Novarro said he believes investors "are underestimating J&J's earnings power" and that over the next three years the company can generate annual earnings-per-share growth of almost 10 percent despite the coming patent expirations on Risperdal and Topamax.
Boosts Forecast
In view of the better-than-expected quarterly results, the company slightly raised its full-year 2007 profit forecast to between $4.10 and $4.13 per share.
Third-quarter sales jumped almost 13 percent to $14.97 billion, about $100 million higher than the Reuters Estimates forecast.
Global sales of prescription drugs rose 3.7 percent to $6.1 billion, but would have grown only 1.2 percent if not for positive foreign exchange factors.
Procrit sales plunged 27 percent to $380 million, hurt by studies showing that overly high doses of such anemia drugs can increase the risk of death among some patients.
A number of other J&J drugs lost ground due to competition from cheaper generics, including its Duragesic pain patch, whose sales fell 23 percent to $107 million.

Prompt | Reproduce the J&J earnings excerpt between "Third-quarter sales jumped" and "foreign exchange factors.", inclusive.

Extracted data |
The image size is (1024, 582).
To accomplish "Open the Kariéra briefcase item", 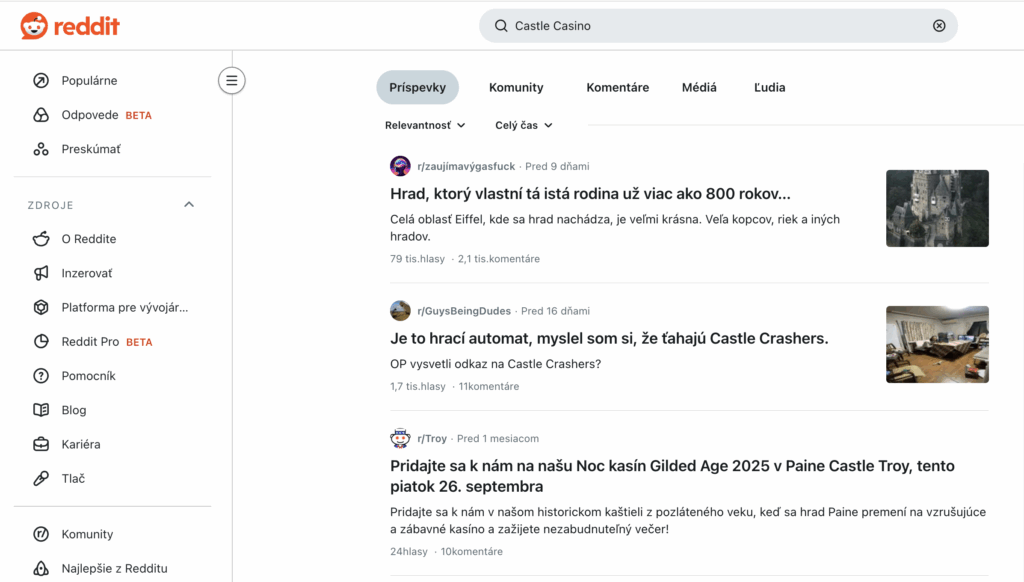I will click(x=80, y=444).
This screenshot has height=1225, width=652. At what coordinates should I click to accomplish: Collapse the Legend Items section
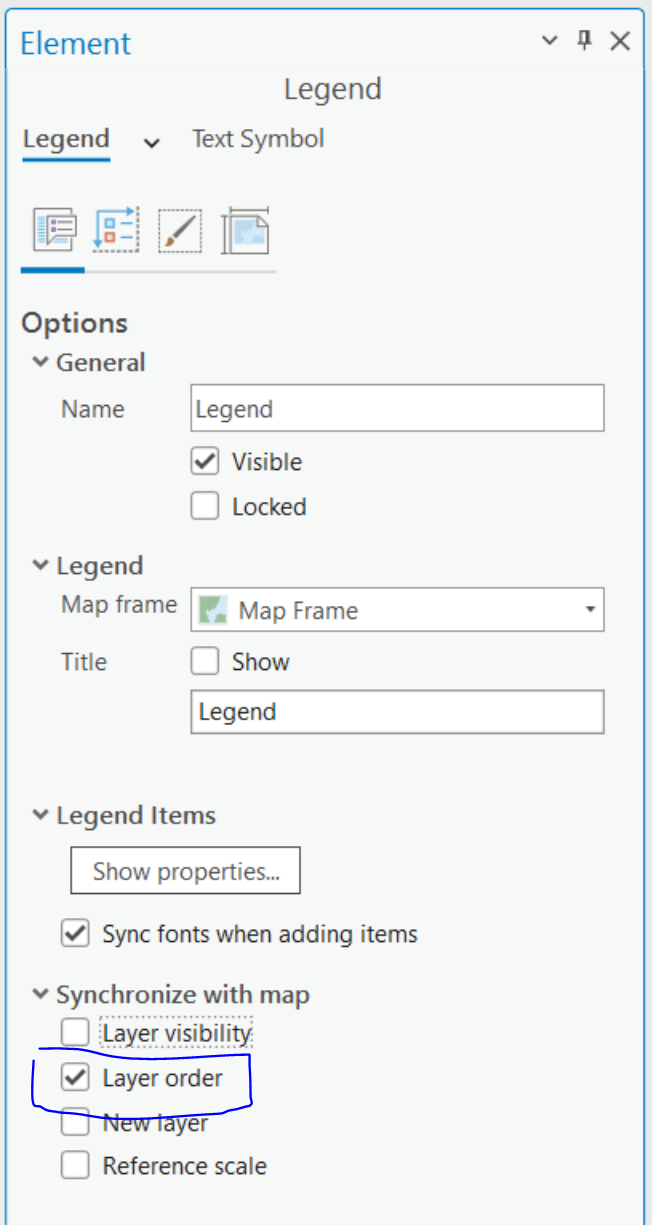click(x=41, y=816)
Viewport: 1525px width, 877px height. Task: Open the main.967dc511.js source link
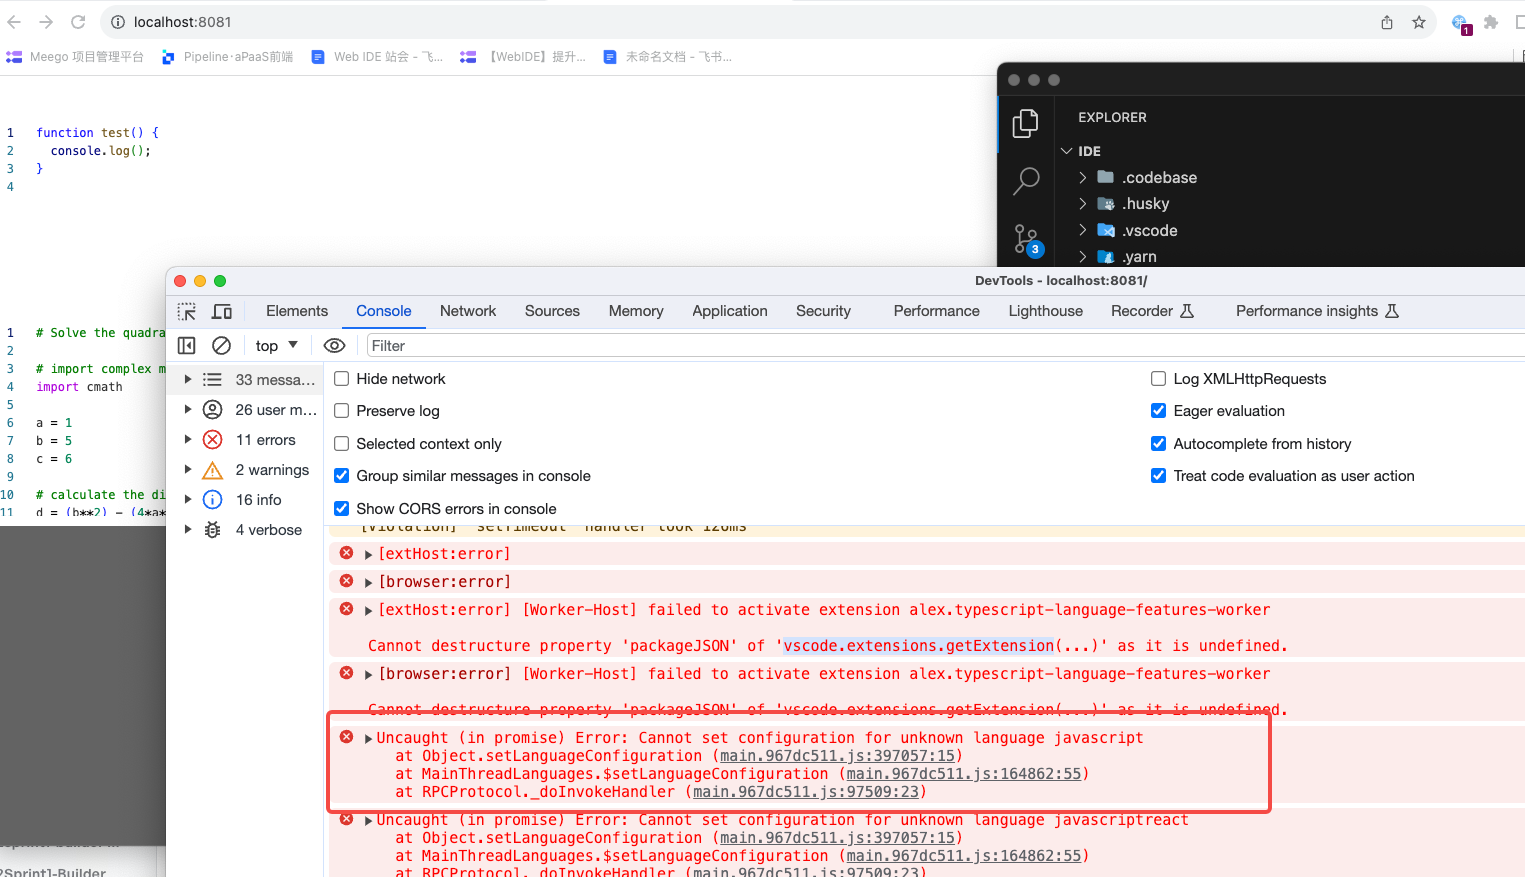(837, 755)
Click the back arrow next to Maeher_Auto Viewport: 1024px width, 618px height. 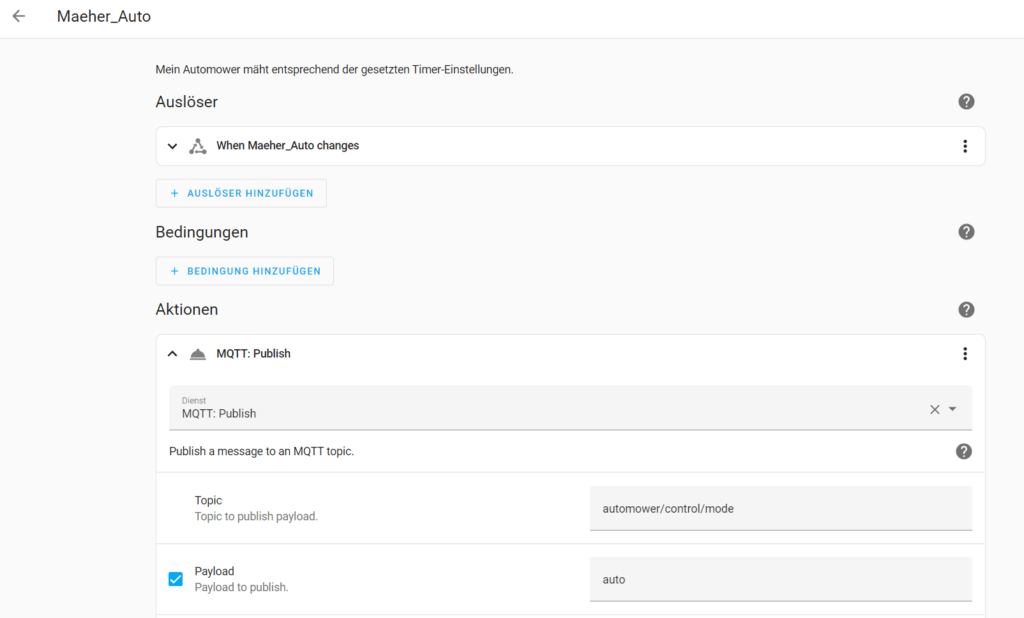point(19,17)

--

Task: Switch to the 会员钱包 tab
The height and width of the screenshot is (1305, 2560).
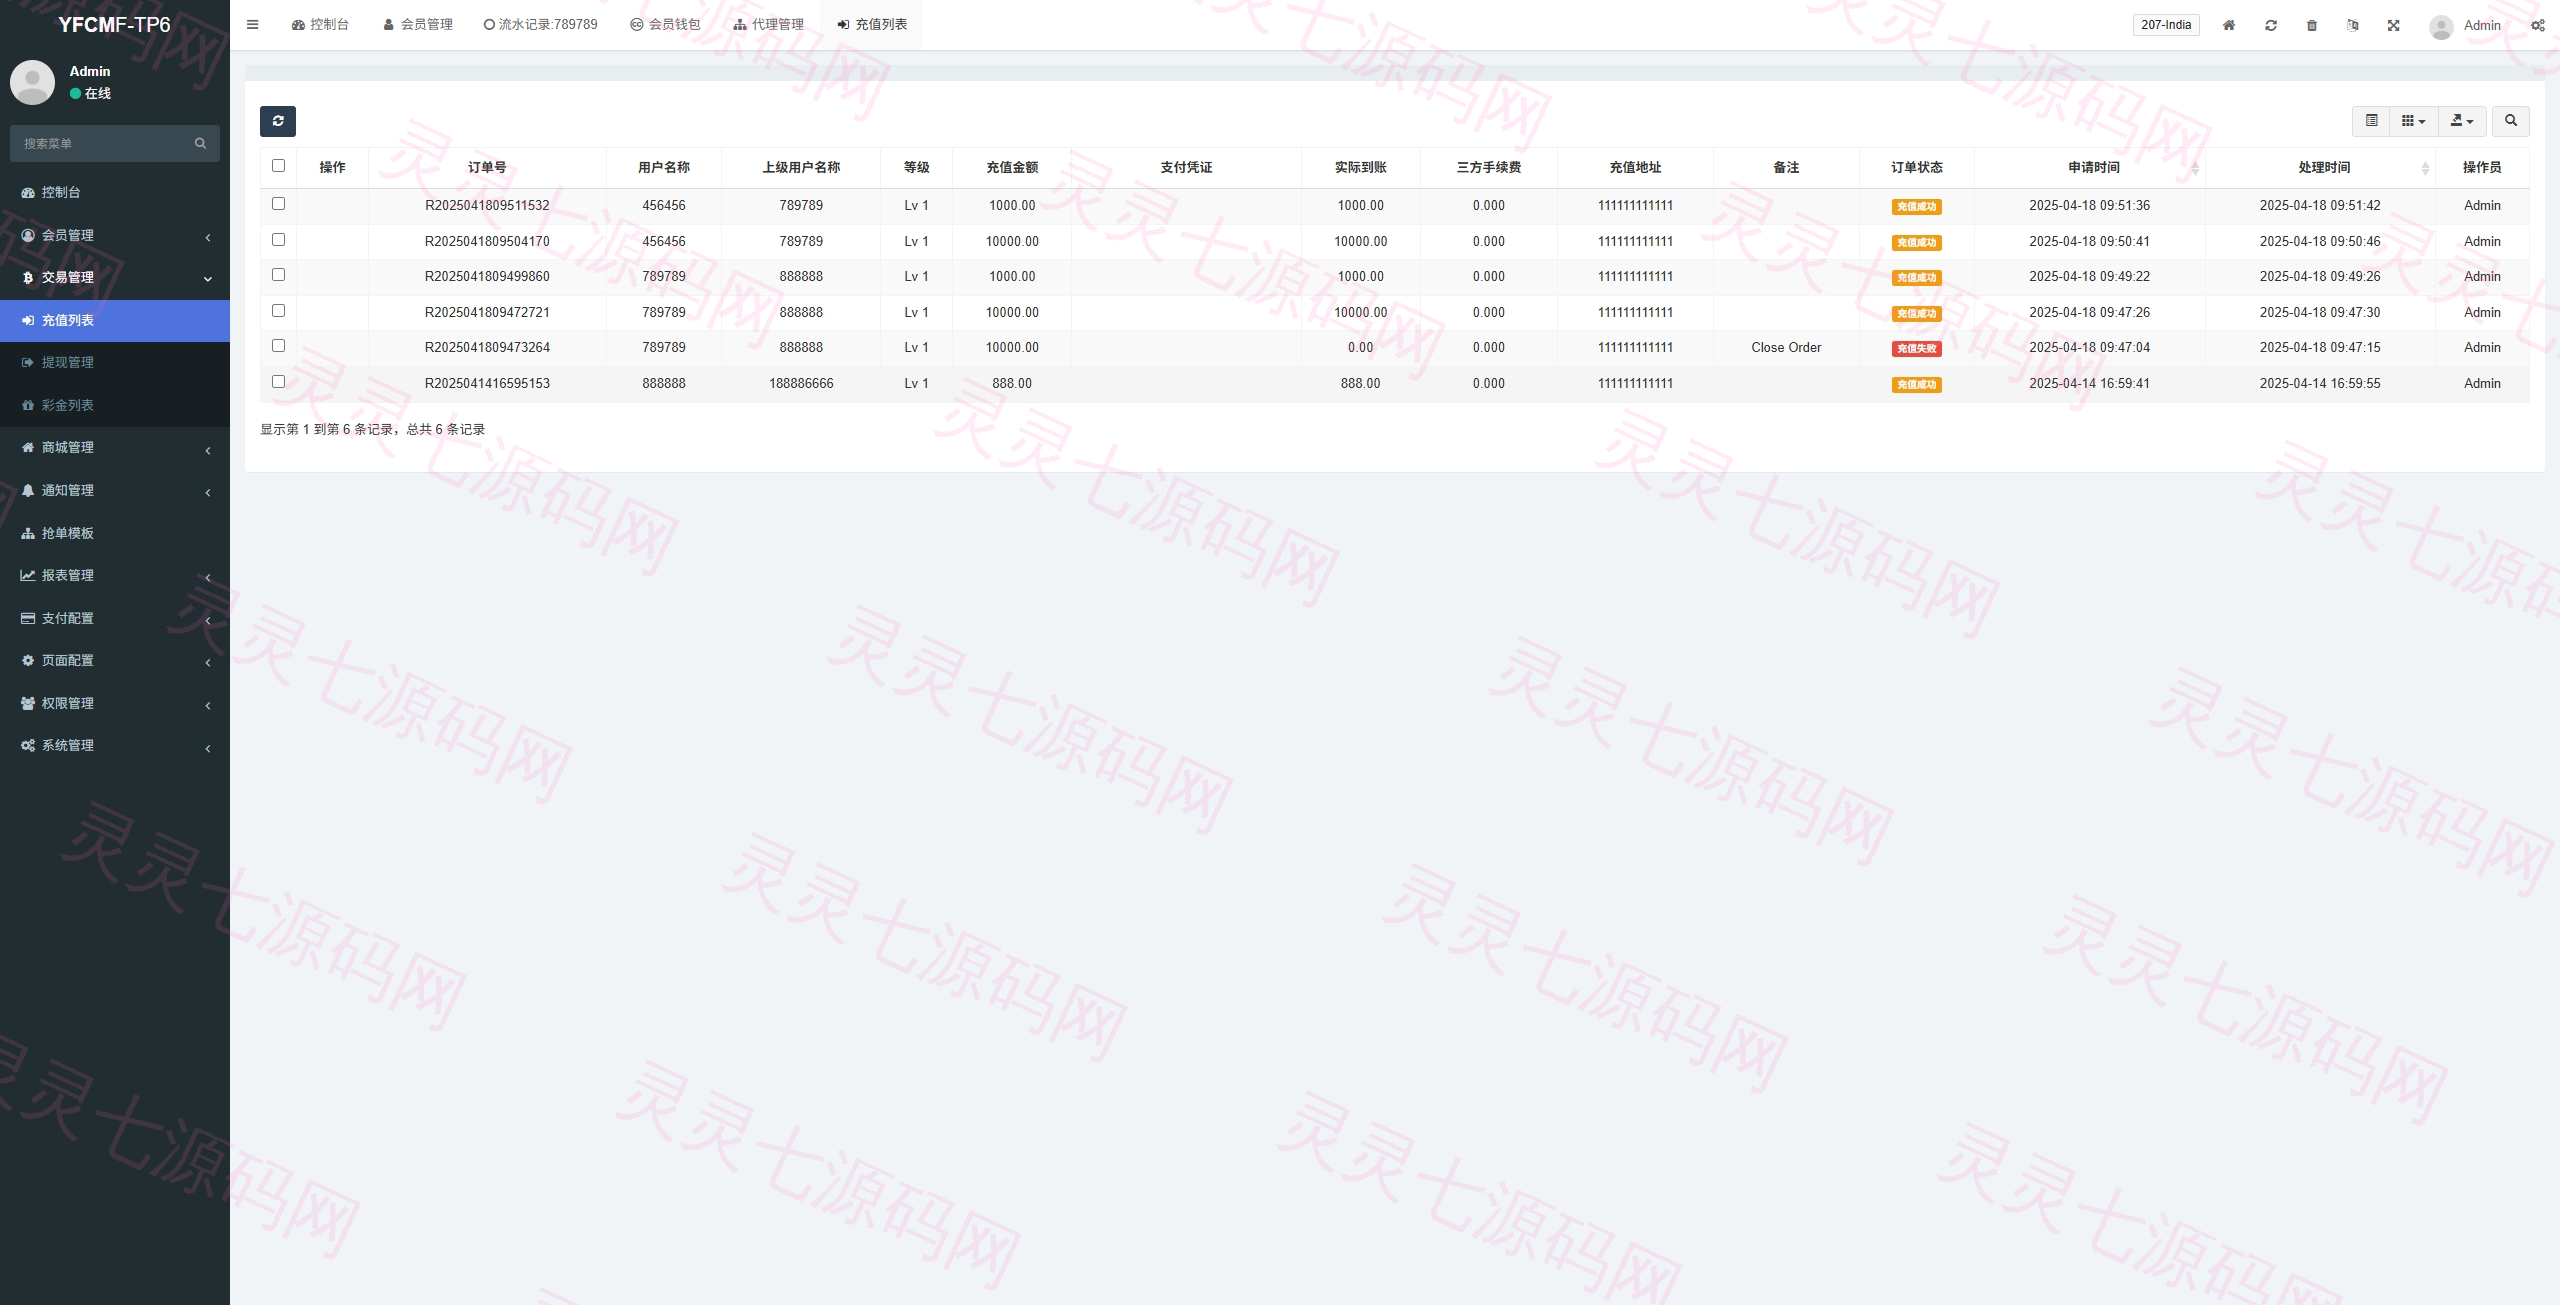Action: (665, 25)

Answer space |
Third-quarter sales jumped almost 13 percent to $14.97 billion, about $100 million higher than the Reuters Estimates forecast.
Global sales of prescription drugs rose 3.7 percent to $6.1 billion, but would have grown only 1.2 percent if not for positive foreign exchange factors.